As I said, this will clearly be a staged process. We envisage that in order to be effective, the development of a code of practice must involve industry, child protection organisations such as the NSPCC and, crucially, the children and families who use online services. But this code of practice would be based on existing industry and regulatory minimum standards and would require providers to ensure that the safety and wellbeing of children is paramount in the design and delivery of their products and services. The new clause would also empower the Secretary of State to make regulations to ensure effective enforcement of the minimum standards in the code of practice.
The online world can be an enormously positive force for good for our children and young people. It makes available a scale of information unimaginable before the internet existed and there is compelling evidence that that constant processing of information will lead to the most informed generation of children the world has known, but it needs to be made safe to realise that potential. The new clause would give assurance to Opposition Members that we will enable that to happen.
I do recognise that. My point is that making non-statutory guidance statutory will not help in that space, but there is clearly much more to do. I hope that, with that assurance, my hon. Friend the Member for Devizes will withdraw the amendment.
I beg to ask leave to withdraw the amendment.
Amendment, by leave, withdrawn.
Question proposed, That the clause stand part of the Bill.
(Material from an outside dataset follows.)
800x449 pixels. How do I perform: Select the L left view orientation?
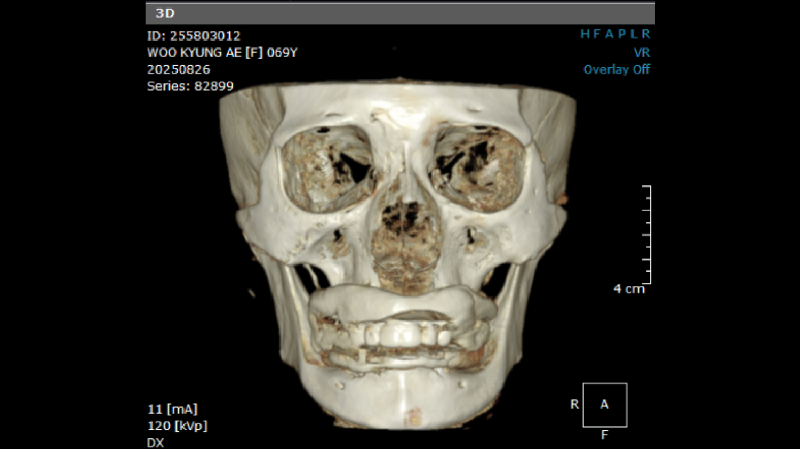[634, 34]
This is a very curious clause, which renders much of the well-informed—as the Minister said—and useful discussion that we have had today about enforcement, targeting smaller providers and restricting access across the web, completely and utterly redundant. If the clause as I read it goes forward unamended, it will provide the regulator with the ability to target only the largest providers of online pornography, perhaps even limiting its ability to target only them.
As we have discussed at length, this is an incredibly difficult area to police, which I appreciate. It is obviously going to be far easier to tackle the 50 largest providers, not least because I assume many of them are already providing some level of age verification and are probably more at the responsible end of online pornography content providers. I would remind the Committee of the Conservative party’s manifesto, which said:
“we will stop children’s exposure to harmful sexualised content online, by requiring age verification for access to all sites containing pornographic material”.
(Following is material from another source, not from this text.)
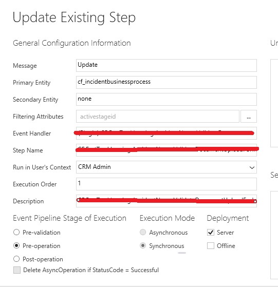Choose the Post-operation pipeline stage
This screenshot has height=287, width=278.
pyautogui.click(x=16, y=259)
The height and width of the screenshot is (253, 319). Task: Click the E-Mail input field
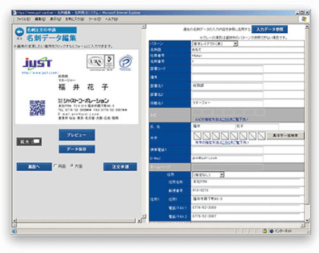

That does not make any reference to commercial providers or whether the provider has a large or small turnover, is on WordPress, Tumblr, Twitter, Facebook or Snapchat. Today’s debate has very much suggested that the role of the regulator will be to focus on those sites that are operated on a commercial basis. Given the Minister’s reluctance to implement internet service provider blocking, I do not believe that the manifesto commitment will be achieved.
Part of my reason for withdrawing my amendment was that I was encouraged by the word “principally” on line 35 of this page. It is not a restriction; the regulator certainly has the power under the clause to go after it. My issue is that there is a worry, although not with this regulator, that success will be defined by the number of websites or the number of enforcement notices issued. It is not about the number of websites; it is about the number of eyeballs going to them, so it is absolutely right that the regulator focuses on larger sites first. The wording of the Bill allows the regulator discretion to go after any site.
On the basis that I agree with that explanation also, I commend the clause to the Committee.
Question put, That the clause stand part of the Bill.